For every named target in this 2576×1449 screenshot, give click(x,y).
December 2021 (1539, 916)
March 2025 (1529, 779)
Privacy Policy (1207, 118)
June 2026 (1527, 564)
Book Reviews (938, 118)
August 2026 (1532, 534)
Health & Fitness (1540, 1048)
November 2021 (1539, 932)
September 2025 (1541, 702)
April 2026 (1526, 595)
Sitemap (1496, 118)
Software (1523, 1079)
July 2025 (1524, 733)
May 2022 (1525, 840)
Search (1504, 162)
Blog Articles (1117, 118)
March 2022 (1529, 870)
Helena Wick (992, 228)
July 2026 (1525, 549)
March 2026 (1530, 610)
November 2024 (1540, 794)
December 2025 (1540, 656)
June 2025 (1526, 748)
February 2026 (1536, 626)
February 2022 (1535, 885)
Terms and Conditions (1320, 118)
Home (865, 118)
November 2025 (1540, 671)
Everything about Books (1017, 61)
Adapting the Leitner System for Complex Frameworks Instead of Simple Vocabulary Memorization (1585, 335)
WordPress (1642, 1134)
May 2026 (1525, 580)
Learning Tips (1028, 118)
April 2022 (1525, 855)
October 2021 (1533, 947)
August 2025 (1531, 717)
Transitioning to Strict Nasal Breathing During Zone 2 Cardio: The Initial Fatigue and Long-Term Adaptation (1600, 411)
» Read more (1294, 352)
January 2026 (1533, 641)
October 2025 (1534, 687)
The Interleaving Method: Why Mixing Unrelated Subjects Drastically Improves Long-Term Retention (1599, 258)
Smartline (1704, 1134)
---+---
- EXERCISE DIRECTIONS: The response must contain each line above that holds the string "November".

- ANSWER:
November 2021 (1539, 932)
November 2024 (1540, 794)
November 2025 (1540, 671)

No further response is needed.